1. With both "Crowded planet (++)" and "Endothermique structures", my tiny planets can have more population than my medium planets...



2. I got -30 smiley: approval by having 1 smiley: stickouttongueopulation: on 2 lava planets and only -15 smiley: approval by having 2 smiley: stickouttongueopulation: on 1 lava planet... The final approval of a system should be an average number weighted by the number of people on a planet, I give an example : let's say in my system, I have 1 lava with 4 people living on, and 1 tundra with 5 people living on. Now, there would be a -20 approval due to planets in this system, however, the logical approval should be (4*(-15) + 5*(-5))/9 = -9.4. Idem, if I got 5 jungle planets with 10 pop on each, I don't know how a transfert of a single population on a gas giant on the same system would affect that much the approval of the others... Here it would be (49*0 + 1*(-20))/50 = -0.4 instead of -20. This -0.4 would of course decreases as the gas giant population is growing.

And this should be the same things for the calculation of the empire approval, I mean, why a lost outpost with 1 population, far away from the min system would affect that much the hapiness of the whole empire ? I know this is actually an average number, but the approval in each system should be weighted by the population.
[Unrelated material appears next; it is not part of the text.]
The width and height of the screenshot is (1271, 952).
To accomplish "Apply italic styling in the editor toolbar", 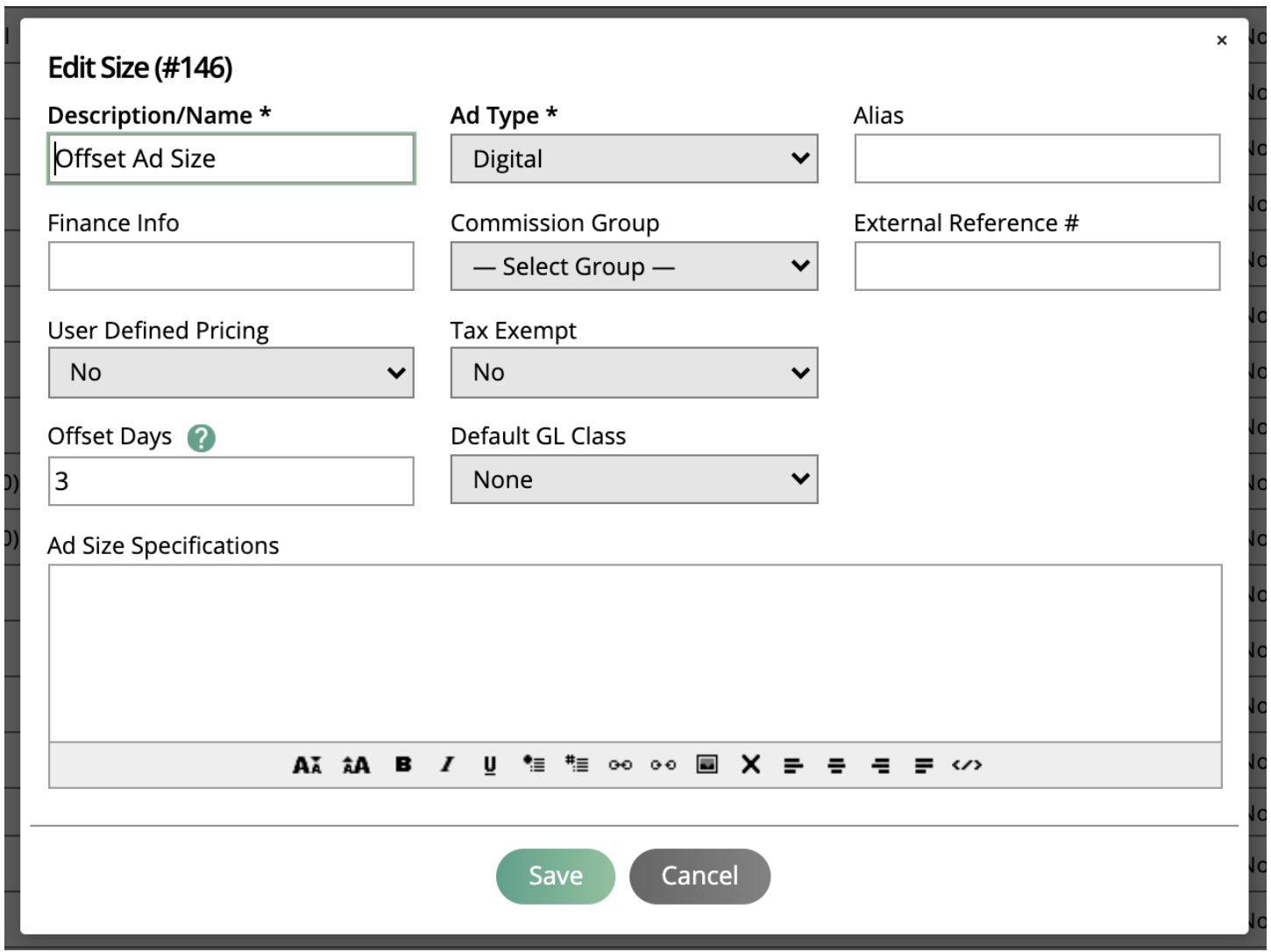I will point(447,764).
3. How can scouts (and even colony ships !) blockade a system ? This sounds ridiculous. There should be a minimal value of MP needed for a fleet to blockade a system, like for example the "Defense from invasion" value on a sytem.
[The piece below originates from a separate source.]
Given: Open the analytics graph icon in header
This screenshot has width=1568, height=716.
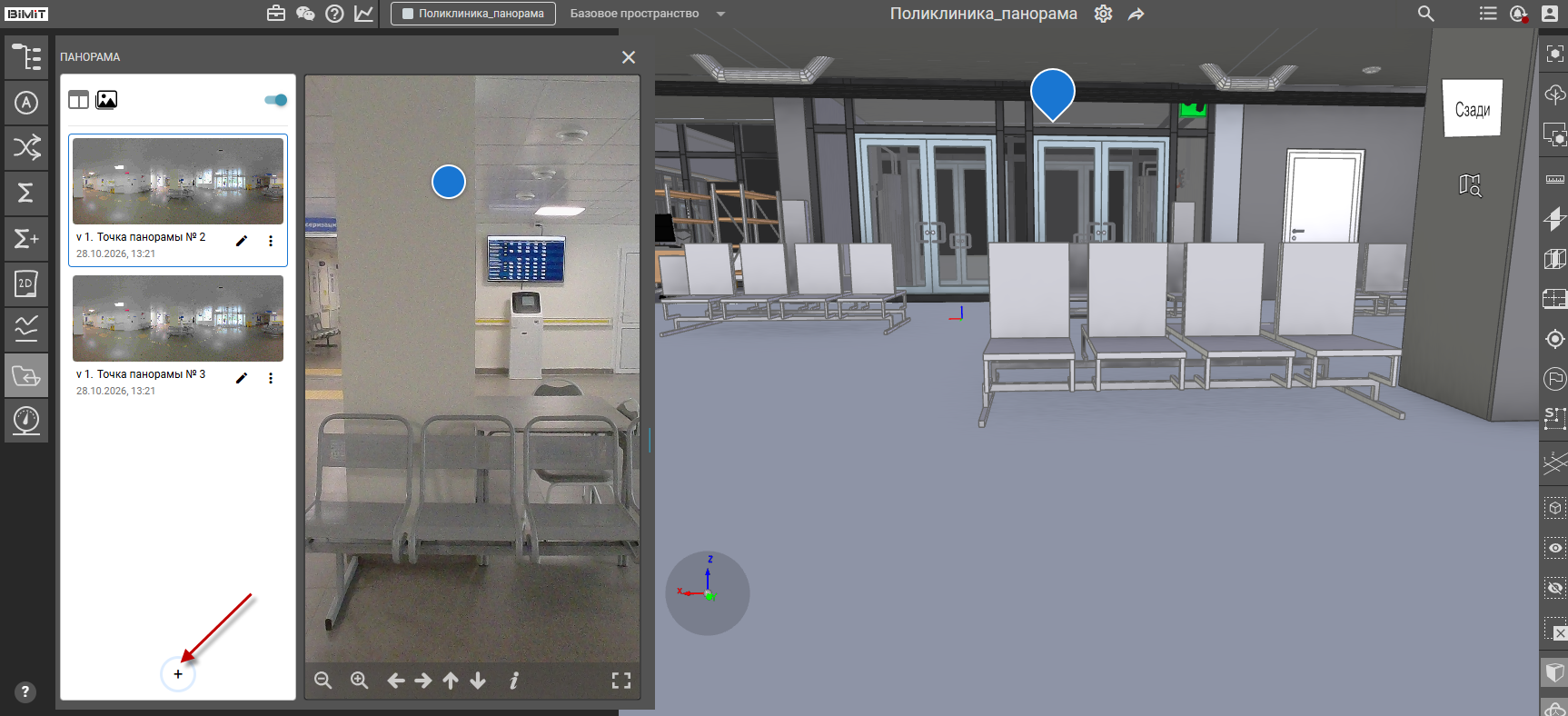Looking at the screenshot, I should coord(363,14).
4. My fleets can invade a system without any invasion module... Yes, I can destroy all the system structures and kill all the population from the space, but then I wouldn't get them when I get the system...

It doesn't seem realistic to me. And now, what's the point of the invasion modules ? I mean, ok it's faster to invade a system, but these invasion ships are also much more vulnerable to an ennemy counter-attack. These modules should be needed and essential to invade a system, like the troop ships in MOO2, but these troop ships in ES would be cruisers equipped with a lot of invasion modules, for example.



5. This is not that much an problem, but I think the +X% min/max/absorbed/etc on fleet weapons/shield/etc given by power modules should be scaled with the size of the ship. How can a destroyer provide as much power for a fleet than a DN ?



(6. I can't set different taxes on my empire, system by system... I know it has already been discussed and the devs said the taxation system won't change, but I keep saying this is very crippling, especially mid/late-game...)



I know some of these issues have already been mentionned, and I apologize for this. I hope these problems will be fixed, because it's not very funny to play with some illogical things wandering around...



The game is still good of course, and it as the potential to be a great game...



PS : Sorry for my English...
0Send private message
13 years ago
Jul 25, 2012, 12:49:01 PM
1. Population upgrades for smaller planets are mainly a balancing mechanic to even the odds the galaxy generation causes.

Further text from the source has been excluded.